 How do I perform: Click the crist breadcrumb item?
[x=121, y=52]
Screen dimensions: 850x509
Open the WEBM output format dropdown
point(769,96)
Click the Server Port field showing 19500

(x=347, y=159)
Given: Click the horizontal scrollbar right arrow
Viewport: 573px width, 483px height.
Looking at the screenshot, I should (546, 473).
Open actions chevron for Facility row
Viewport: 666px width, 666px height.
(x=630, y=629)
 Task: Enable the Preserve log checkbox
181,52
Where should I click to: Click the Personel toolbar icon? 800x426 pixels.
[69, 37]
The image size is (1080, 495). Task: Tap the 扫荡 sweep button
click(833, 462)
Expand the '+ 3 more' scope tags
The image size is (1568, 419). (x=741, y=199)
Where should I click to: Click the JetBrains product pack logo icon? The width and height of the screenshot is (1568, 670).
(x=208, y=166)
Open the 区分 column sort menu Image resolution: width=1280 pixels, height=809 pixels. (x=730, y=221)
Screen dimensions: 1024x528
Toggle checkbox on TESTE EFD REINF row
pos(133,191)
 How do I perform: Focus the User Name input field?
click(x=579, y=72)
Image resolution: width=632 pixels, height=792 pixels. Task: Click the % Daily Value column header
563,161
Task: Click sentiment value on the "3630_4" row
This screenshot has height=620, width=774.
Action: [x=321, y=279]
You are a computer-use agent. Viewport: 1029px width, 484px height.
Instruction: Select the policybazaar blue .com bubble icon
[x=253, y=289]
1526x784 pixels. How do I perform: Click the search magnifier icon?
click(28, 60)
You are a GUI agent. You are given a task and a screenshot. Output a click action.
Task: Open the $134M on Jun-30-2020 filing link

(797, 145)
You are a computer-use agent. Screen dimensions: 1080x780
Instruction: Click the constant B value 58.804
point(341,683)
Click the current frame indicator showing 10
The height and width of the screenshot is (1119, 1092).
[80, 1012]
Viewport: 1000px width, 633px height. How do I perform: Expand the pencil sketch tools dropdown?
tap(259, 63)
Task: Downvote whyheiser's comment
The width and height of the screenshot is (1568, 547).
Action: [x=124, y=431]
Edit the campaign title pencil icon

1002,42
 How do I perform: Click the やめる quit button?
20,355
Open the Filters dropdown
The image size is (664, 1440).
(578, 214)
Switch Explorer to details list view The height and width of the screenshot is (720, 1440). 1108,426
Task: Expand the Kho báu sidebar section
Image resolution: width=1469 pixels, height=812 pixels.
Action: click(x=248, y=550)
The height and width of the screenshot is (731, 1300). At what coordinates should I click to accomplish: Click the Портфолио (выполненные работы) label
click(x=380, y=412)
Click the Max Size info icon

* ACTIVITY:
Whatever the entries say, repeat all of them exactly.

* ANSWER TO THIS PROBLEM:
 How do I perform: Click the crist breadcrumb item?
[x=121, y=52]
Screen dimensions: 850x509
Open the WEBM output format dropdown
point(769,96)
Click the Server Port field showing 19500

(x=347, y=159)
Given: Click the horizontal scrollbar right arrow
Viewport: 573px width, 483px height.
Looking at the screenshot, I should (546, 473).
Open actions chevron for Facility row
Viewport: 666px width, 666px height.
(x=630, y=629)
 Task: Enable the Preserve log checkbox
181,52
Where should I click to: Click the Personel toolbar icon? 800x426 pixels.
[69, 37]
The image size is (1080, 495). Task: Tap the 扫荡 sweep button
click(833, 462)
Expand the '+ 3 more' scope tags
The image size is (1568, 419). (x=741, y=199)
Where should I click to: Click the JetBrains product pack logo icon? The width and height of the screenshot is (1568, 670).
(x=208, y=166)
Open the 区分 column sort menu Image resolution: width=1280 pixels, height=809 pixels. (x=730, y=221)
Screen dimensions: 1024x528
Toggle checkbox on TESTE EFD REINF row
pos(133,191)
 How do I perform: Focus the User Name input field?
click(x=579, y=72)
Image resolution: width=632 pixels, height=792 pixels. Task: Click the % Daily Value column header
563,161
Task: Click sentiment value on the "3630_4" row
This screenshot has height=620, width=774.
Action: [x=321, y=279]
You are a computer-use agent. Viewport: 1029px width, 484px height.
Instruction: Select the policybazaar blue .com bubble icon
[x=253, y=289]
1526x784 pixels. How do I perform: Click the search magnifier icon?
click(28, 60)
You are a GUI agent. You are given a task and a screenshot. Output a click action.
Task: Open the $134M on Jun-30-2020 filing link

(797, 145)
You are a computer-use agent. Screen dimensions: 1080x780
Instruction: Click the constant B value 58.804
point(341,683)
Click the current frame indicator showing 10
The height and width of the screenshot is (1119, 1092).
[80, 1012]
Viewport: 1000px width, 633px height. How do I perform: Expand the pencil sketch tools dropdown?
tap(259, 63)
Task: Downvote whyheiser's comment
The width and height of the screenshot is (1568, 547).
Action: [x=124, y=431]
Edit the campaign title pencil icon

1002,42
 How do I perform: Click the やめる quit button?
20,355
Open the Filters dropdown
The image size is (664, 1440).
(578, 214)
Switch Explorer to details list view The height and width of the screenshot is (720, 1440). 1108,426
Task: Expand the Kho báu sidebar section
Image resolution: width=1469 pixels, height=812 pixels.
Action: click(x=248, y=550)
The height and width of the screenshot is (731, 1300). At what coordinates should I click to accomplish: Click the Портфолио (выполненные работы) label
click(x=380, y=412)
Click the Max Size info icon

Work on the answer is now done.